ПИСЬМЕННОЕ ЗАДАНИЕ A:
Перепечатайте часть отрывка о группе «Моральный кодекс», начиная со слов «Если бы тогда» и заканчивая словами «материал — пять видеоклипов.».
ПИСЬМЕННОЕ ЗАДАНИЕ B:
Кто, согласно отрывку о группе «Моральный кодекс», из приходящих исполнителей затем много лет был участником «Мумий Тролля»?

Если бы тогда он занялся нами, мы бы стали первыми после группы «Кино», за кого бы он взялся. И он этого хотел. Так или иначе, Юрий Шмильевич все равно помог. Он представил нас, когда мы выступали на дне рождения крупнейшей российской телекомпании, где собралось не только множество работников этого и других телеканалов, но и музыкантов, продюсеров. Концерт очень поспособствовал тогда нашему дальнейшему продвижению на телевидении, кроме того, уже тогда у нас был готовый материал — пять видеоклипов.

Помощь помощью, но так сложилось, что группа «Моральный кодекс» все же осталась на самопродюсировании. Это не самый лучший вариант, но все-таки мы уже 25 лет справляемся. Не без конфликтов, конечно, но тем не менее никогда не разбегались. Иногда музыканты уходили на время — например, наш гитарист Николай Девлет-Кильдеев, когда принимал участие в работе над мюзиклом «Метро». Были и приходящие исполнители, с которыми мы работали: Юра Цалер, который впоследствии много лет был участником «Мумий Тролля», Антон Хабибуллин — он сейчас играет у меня во фриланс-оркестре, где я собрал музыкантов из разных групп.

— Как с годами менялось творчество «Морального кодекса»?

— В глобальном смысле не изменилось ничего. У нас по-прежнему очень много легкой лирики о любви, посвященной Женщине. Женщина — это наше божество, и мы остаемся верными ему на протяжении всех лет. Параллельно мы всегда старались отражать события, происходящие в мире, которые касаются всех нас. У нас есть песня «Нью-Йорк — Беслан», композиция «Первый снег», посвященная 1991 году и всему, что произошло в это время у нас в стране, попытке перехода из формации в формацию. В наших песнях есть много социального.

— Сегодня эта тема снова становится особенно актуальной. И снова некоторые музыканты начинают активно выражать свою гражданскую позицию со сцены. Как, на ваш взгляд, должен вести себя артист во времена обостренной внутренней и внешнеполитической обстановки?

- На мой взгляд, артист всегда должен доставлять удовольствие слушателю. Это его миссия, его роль в этом мире. Дальше у каждого своя задача. Если мы говорим о рок-группе, поднимающей в своем творчестве какие-то социальные проблемы и ориентированной на аудиторию, которой интересна именно эта тематика, она должна удовлетворять таким потребностям своего слушателя. Лиричная музыка должна развлекать, под танцевальную должно хотеться танцевать.

Записи набора данных:
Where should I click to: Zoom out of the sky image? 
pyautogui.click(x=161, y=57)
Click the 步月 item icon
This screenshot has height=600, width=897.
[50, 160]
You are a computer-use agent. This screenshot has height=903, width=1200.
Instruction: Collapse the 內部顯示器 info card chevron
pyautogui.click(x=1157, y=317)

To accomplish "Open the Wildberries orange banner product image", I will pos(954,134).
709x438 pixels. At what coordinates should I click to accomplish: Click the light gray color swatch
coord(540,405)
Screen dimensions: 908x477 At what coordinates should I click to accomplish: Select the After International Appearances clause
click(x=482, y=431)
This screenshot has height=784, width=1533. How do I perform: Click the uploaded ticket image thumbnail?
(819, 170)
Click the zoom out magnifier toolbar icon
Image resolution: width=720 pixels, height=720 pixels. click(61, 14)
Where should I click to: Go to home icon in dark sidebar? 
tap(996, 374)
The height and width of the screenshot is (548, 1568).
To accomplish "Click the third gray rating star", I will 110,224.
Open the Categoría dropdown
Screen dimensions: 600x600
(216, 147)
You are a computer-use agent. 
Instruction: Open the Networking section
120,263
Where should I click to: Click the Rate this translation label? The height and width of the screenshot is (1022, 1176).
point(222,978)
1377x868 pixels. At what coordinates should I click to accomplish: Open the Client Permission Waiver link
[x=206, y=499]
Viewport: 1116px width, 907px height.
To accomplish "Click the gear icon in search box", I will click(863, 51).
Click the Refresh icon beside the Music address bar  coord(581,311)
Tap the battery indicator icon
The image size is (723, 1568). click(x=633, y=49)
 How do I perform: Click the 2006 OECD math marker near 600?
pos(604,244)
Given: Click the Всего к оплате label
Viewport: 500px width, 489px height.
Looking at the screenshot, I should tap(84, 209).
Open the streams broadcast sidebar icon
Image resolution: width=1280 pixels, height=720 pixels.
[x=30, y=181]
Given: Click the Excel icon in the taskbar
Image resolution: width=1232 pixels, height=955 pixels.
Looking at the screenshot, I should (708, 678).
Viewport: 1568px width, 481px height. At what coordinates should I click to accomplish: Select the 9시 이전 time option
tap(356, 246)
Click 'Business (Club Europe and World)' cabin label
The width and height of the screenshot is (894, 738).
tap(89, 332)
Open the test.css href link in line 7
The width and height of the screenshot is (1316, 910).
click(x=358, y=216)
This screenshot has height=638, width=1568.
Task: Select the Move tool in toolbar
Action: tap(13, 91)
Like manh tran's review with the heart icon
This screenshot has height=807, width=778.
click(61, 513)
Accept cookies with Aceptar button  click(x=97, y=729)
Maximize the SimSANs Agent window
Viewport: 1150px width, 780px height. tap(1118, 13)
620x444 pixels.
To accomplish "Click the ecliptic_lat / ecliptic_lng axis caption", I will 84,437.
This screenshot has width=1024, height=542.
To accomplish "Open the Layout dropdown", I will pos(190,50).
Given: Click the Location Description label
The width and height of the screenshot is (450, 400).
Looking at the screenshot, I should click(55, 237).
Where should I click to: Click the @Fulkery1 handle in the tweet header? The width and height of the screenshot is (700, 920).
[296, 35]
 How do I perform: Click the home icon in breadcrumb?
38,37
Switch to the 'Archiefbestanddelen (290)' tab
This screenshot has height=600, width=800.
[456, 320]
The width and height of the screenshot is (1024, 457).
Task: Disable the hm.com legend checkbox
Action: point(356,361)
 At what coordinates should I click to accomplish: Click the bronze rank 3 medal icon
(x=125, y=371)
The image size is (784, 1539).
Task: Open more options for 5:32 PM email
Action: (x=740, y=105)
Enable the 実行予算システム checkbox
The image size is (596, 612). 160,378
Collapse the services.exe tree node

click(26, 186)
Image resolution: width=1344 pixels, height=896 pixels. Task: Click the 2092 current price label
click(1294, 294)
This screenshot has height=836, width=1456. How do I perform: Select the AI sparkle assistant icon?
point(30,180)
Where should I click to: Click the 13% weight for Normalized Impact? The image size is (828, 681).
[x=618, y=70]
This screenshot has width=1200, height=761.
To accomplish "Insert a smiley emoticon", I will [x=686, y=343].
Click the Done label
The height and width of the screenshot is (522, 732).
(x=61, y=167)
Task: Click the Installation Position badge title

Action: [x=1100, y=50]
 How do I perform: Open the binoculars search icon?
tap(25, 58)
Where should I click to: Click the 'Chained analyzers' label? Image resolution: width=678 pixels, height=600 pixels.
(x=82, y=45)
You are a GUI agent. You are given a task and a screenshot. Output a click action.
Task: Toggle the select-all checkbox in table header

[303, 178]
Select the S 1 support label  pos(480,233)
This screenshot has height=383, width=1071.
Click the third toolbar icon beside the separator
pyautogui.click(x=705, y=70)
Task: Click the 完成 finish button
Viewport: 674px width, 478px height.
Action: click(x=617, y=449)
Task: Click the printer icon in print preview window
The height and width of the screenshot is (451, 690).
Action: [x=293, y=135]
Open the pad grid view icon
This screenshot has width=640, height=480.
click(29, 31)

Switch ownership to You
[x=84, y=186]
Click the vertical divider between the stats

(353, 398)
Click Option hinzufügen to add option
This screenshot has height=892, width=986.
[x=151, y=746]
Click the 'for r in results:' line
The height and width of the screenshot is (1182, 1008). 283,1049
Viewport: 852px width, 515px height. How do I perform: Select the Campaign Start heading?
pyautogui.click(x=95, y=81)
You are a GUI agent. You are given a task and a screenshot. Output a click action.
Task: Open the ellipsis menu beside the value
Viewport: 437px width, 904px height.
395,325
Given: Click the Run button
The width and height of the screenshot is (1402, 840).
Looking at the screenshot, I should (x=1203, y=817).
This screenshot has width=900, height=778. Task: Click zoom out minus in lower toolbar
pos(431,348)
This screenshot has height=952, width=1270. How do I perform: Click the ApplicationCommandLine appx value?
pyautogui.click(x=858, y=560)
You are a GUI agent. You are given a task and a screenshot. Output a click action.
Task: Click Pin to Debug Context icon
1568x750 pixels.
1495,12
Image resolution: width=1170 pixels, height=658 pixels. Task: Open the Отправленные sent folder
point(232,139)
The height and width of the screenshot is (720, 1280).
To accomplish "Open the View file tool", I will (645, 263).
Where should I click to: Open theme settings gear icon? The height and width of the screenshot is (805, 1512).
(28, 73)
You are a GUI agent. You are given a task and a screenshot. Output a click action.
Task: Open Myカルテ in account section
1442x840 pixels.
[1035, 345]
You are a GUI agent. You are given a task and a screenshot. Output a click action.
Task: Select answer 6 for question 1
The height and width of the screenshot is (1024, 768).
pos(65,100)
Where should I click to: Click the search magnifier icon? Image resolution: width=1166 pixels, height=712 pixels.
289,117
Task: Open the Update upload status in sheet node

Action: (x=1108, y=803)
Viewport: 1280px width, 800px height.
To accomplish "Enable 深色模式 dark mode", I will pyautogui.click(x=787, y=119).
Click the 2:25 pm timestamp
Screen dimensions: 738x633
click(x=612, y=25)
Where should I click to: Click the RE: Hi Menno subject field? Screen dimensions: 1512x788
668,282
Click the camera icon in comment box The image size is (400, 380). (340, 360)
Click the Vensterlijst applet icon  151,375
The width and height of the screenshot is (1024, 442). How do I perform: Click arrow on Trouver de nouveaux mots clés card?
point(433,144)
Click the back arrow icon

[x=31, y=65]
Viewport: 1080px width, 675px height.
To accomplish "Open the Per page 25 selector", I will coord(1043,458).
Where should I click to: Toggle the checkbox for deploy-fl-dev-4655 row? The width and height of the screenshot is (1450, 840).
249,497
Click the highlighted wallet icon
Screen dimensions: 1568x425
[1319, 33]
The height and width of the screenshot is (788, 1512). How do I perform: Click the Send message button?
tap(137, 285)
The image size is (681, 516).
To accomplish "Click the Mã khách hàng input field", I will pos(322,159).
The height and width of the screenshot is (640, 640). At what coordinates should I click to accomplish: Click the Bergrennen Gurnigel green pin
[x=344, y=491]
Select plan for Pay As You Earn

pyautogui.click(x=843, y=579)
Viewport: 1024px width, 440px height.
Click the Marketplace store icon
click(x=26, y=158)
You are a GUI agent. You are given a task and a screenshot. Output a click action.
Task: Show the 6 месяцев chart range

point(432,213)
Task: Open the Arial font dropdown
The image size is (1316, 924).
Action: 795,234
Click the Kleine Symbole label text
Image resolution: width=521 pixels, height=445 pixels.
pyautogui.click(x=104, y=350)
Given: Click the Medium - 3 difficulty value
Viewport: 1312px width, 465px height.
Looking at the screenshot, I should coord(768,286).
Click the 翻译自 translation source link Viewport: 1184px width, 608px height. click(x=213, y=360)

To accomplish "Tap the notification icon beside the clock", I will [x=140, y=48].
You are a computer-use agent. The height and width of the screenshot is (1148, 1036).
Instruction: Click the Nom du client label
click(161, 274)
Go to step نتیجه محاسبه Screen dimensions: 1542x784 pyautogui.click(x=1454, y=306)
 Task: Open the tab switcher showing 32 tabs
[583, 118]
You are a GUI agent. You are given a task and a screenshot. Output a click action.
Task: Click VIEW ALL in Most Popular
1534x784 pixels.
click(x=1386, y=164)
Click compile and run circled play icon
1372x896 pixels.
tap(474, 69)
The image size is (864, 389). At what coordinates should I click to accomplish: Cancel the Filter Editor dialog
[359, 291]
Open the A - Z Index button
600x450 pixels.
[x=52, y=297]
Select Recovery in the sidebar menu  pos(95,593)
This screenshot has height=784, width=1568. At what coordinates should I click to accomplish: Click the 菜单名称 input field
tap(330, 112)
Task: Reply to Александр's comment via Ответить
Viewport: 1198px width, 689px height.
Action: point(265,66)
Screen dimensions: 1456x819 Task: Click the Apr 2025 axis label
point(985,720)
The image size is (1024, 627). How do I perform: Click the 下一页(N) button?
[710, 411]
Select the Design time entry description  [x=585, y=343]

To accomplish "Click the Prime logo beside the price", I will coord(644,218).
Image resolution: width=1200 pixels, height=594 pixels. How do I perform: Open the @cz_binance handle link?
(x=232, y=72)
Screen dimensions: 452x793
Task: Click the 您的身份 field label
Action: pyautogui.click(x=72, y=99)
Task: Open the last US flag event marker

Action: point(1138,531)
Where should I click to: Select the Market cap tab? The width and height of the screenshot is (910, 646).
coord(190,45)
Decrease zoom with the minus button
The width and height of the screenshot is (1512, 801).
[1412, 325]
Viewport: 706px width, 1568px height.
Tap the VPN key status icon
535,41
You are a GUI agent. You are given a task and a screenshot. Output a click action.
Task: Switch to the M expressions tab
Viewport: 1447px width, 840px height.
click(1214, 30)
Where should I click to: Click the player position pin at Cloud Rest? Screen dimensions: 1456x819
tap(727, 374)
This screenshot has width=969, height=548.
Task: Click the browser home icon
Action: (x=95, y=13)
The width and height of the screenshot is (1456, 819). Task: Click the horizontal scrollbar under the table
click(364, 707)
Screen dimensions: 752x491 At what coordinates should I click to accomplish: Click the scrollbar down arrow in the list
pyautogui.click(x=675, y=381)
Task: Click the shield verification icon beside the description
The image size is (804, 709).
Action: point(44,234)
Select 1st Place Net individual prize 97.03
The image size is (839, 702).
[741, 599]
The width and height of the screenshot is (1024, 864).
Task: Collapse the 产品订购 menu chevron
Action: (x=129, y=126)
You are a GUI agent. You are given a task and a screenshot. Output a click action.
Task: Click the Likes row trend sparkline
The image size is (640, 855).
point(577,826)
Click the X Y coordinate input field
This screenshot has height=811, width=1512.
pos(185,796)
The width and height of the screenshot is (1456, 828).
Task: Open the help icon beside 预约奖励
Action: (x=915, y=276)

ПИСЬМЕННОЕ РЕШЕНИЕ A:
Если бы тогда он занялся нами, мы бы стали первыми после группы «Кино», за кого бы он взялся. И он этого хотел. Так или иначе, Юрий Шмильевич все равно помог. Он представил нас, когда мы выступали на дне рождения крупнейшей российской телекомпании, где собралось не только множество работников этого и других телеканалов, но и музыкантов, продюсеров. Концерт очень поспособствовал тогда нашему дальнейшему продвижению на телевидении, кроме того, уже тогда у нас был готовый материал — пять видеоклипов.

ПИСЬМЕННОЕ РЕШЕНИЕ B:
Юра Цалер.